L’Italia ospita attualmente 95.000 richiedenti asilo e rifugiati nei suoi programmi di accoglienza. La loro situazione e le loro possibilità di integrazione meritano senza dubbio attenzione, ma allo stesso tempo va ricordato che nel nostro Paese vivono più di 5 milioni di cittadini stranieri, che rappresentano l’8,7% della popolazione. Il loro impatto e le loro esigenze devono essere considerati quando si discute di migrazioni ma sono spesso oscurati dal dibattito sui richiedenti asilo.
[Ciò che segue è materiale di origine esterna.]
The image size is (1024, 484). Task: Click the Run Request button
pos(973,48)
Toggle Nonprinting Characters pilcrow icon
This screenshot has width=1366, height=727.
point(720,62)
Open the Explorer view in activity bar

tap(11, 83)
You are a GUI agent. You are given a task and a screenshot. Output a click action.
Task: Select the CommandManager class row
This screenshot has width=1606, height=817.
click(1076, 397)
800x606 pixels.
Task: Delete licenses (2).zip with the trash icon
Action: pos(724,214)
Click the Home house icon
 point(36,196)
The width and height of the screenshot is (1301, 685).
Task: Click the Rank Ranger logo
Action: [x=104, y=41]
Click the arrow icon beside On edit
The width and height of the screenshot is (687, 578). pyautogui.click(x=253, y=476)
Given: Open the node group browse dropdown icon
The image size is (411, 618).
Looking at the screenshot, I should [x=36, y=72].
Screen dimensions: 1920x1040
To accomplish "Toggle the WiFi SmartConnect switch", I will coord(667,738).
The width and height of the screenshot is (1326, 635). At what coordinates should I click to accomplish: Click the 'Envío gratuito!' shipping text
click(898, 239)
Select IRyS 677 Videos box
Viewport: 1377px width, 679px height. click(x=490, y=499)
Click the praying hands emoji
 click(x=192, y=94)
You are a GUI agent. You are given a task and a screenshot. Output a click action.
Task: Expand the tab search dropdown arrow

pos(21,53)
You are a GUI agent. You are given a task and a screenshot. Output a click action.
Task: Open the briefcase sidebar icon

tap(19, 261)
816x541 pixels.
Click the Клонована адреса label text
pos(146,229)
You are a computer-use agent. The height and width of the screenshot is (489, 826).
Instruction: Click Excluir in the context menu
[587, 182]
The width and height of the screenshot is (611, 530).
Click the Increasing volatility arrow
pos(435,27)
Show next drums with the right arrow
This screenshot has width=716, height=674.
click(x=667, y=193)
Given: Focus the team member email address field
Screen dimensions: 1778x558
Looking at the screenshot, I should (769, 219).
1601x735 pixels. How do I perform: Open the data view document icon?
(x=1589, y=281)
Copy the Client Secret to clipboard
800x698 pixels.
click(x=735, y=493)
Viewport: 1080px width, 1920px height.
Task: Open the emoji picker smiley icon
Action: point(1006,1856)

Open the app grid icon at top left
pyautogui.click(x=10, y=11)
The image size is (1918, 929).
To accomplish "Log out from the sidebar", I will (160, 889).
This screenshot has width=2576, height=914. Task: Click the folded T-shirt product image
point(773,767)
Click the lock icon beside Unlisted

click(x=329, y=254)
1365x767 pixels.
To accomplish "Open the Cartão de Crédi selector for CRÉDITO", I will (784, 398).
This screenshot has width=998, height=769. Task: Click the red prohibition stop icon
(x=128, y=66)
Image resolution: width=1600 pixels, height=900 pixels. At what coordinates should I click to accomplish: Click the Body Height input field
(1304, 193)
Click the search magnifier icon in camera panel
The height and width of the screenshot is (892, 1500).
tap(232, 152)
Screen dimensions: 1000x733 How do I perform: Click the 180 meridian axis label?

Per questo motivo, adottare una visione ampia sulla presenza straniera, permette di considerare tutte le diverse categorie di “cittadini di paesi terzi” (migranti economici e familiari, studenti e ricercatori, migranti altamente qualificati, richiedenti asilo, rifugiati e gruppi vulnerabili).
Con una prospettiva territoriale, inoltre, diventa emblematico il legame tra ruolo delle istituzioni pubbliche, degli attori economici e del terzo settore nel supportare le ricadute positive dei processi di integrazione. È rivolgendo particolare attenzione ai bisogni e alle risorse delle regioni rurali e montane, ai contenuti e alla tutela del lavoro, dei lavoratori e delle imprese, che nascono interessanti piattaforme di collaborazione, emersione e riconoscimento di lavoro immigrato regolare. Humus, la prima piattaforma di ricerca di lavoro dedicata all’agricoltura e impegnata a favorire contratti regolari, nasce in Valle Grana (Cuneo) per combattere le derive del caporalato e del lavoro grigio, per uscire dall’informalità nell’assunzione dei lavoratori in agricoltura. Attraverso la sigla di contratti di rete territoriali, la piattaforma facilita per le aziende la condivisione di manodopera: le aziende possono usufruire di vantaggi economici e temporali da un’assunzione condivisa e i braccianti agricoli hanno la garanzia di un contratto regolare in agricoltura per tutto l’anno, grazie alla circolarità stagionale che la piattaforma attua mettendo in rete aziende con produzioni differenti. Ad alimentare la piattaforma è la rete di aziende agricole che vogliono valorizzare la valle in cui vivono, e l’idea che i piccoli attori economici di un territorio possano creare lavoro e integrazione se uniscono le loro forze e cominciano a lavorare in rete.
La presenza di immigrati in aree interne e nelle terre alte ci dice che molte difficoltà di accesso (ai servizi, al lavoro) accomunano residenti e non, e le soluzioni migliori adottate hanno valorizzato la coesione sociale, le scale di relazioni tra persone in condizioni simili (chi investe in percorsi di vita, in una nuova agricoltura, in aree fragili e marginali) accorciando le distanze tra persone e contesti geografici, aree urbane e non. Da questa prospettiva, le proposte da attuare devono muovere da un’attenta analisi critica dei processi migratori (mobilità e confini), fondata su un’idea di economia pubblica che investe in diritti fondamentali di cittadinanza e in strumenti di tutela del lavoro e sviluppo territoriale.